▶ Text excerpt:
Happy Solstice, my friends.  Enjoy the return of the light! 

Sunday, November 24, 2013

Adventures in Roadkill

Our valley runs along side a river.  Steep sloping hills up one side, and the other, and a river that rushes its way noisily through the middle of it.  And the road, our road, that follows the river, with thick bush abutting the road for most of the trek.

On Monday morning, as Steve was driving home from dropping Corben off at daycare, a deer on her way from one place to another bound out of those bushes at a most unfortunate time, and met with the front bumper of Steve's car, sending her flying up and over the car and landing in the ditch beside the road.

When Steve stopped the car, and got out to check on the car and the deer, she was lying in the ditch, still alive, but clearly injured as she wasn't able to move. Since deer that are shot often bolt, and run for miles on the adrenaline of their injuries, it was clearly bad.

He quickly came home to try and find a friend (with a gun) to put this poor thing out of her misery.  A few phone calls later and we discovered that we couldn't actually shoot the deer, we needed to call the OPP to do it. (Otherwise any schmuck with a gun, outside hunting season, could claim to just be "putting the deer out of it's misery" for one excuse or another. It would be considered poaching if they were caught.)

To make a long story short, about a half hour later Steve came home, our friend Dan following behind him with an expired deer in the back of his truck.

Despite her unfortunate, untimely end, we weren't about to let her go to waste.

So all of a sudden we had a deer in our back yard that needed to be dealt with.  Gutted and hung. And me?  I've processed one rabbit in my life. One. But one more phone call and we had an experienced hunter in our back yard, showing us the ins and outs of gutting a deer.

Hardly the Monday morning any of us had anticipated.

A short time later, we had a gutted deer hanging in our yard.

On Friday night, with an impeding snow storm approaching, it was time to get the deer down from her perch, and deal with processing her.

Now, we live in an incredible community.  When we needed to haul a dead deer from the side of the road, and gut it, there were a half a dozen people that we could have called to help us, and they would have come. At the same time, if you've got a deer hanging in your yard, and you want to keep it for your freezer, then the mentality is you best get to work figuring out how to take care of that. There are lots of folks here happy to provide guidance and even a helping hand, but nobody is going to do it FOR you.  Put on your big girl Carharts, and do it yourself.

The job of butchering in this family seems to have fallen to me.

And because we wanted to keep the deer, not to mention the pelt, on Friday night I skinned and quartered* a deer, in our neighbour Kyle's garage (of course) for the first, but likely not last time.  (*I'm not sure why the call it quartering, because it's more like 6 pieces, but maybe that's too much math.)

It was seriously cool.

▶ Supplied material:
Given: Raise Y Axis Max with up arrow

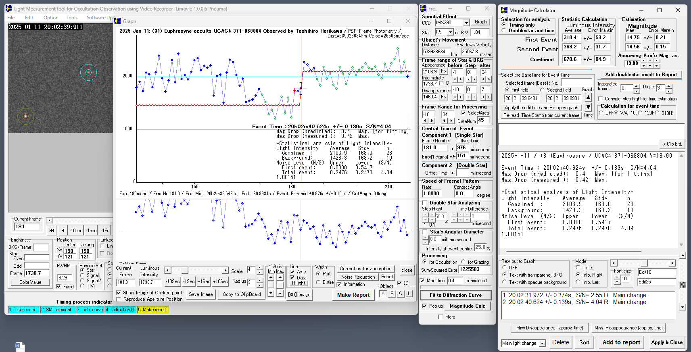Looking at the screenshot, I should [280, 277].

▶ Required tasks:
1 > From the roadkill deer post, quote everything from "A short time" down to "do it yourself.".
2 > List every person the roadkill deer post mentions by first name.

▶ Exercise solutions:
1 >
A short time later, we had a gutted deer hanging in our yard.

On Friday night, with an impeding snow storm approaching, it was time to get the deer down from her perch, and deal with processing her.

Now, we live in an incredible community.  When we needed to haul a dead deer from the side of the road, and gut it, there were a half a dozen people that we could have called to help us, and they would have come. At the same time, if you've got a deer hanging in your yard, and you want to keep it for your freezer, then the mentality is you best get to work figuring out how to take care of that. There are lots of folks here happy to provide guidance and even a helping hand, but nobody is going to do it FOR you.  Put on your big girl Carharts, and do it yourself.

2 >
Steve
Corben
Dan
Kyle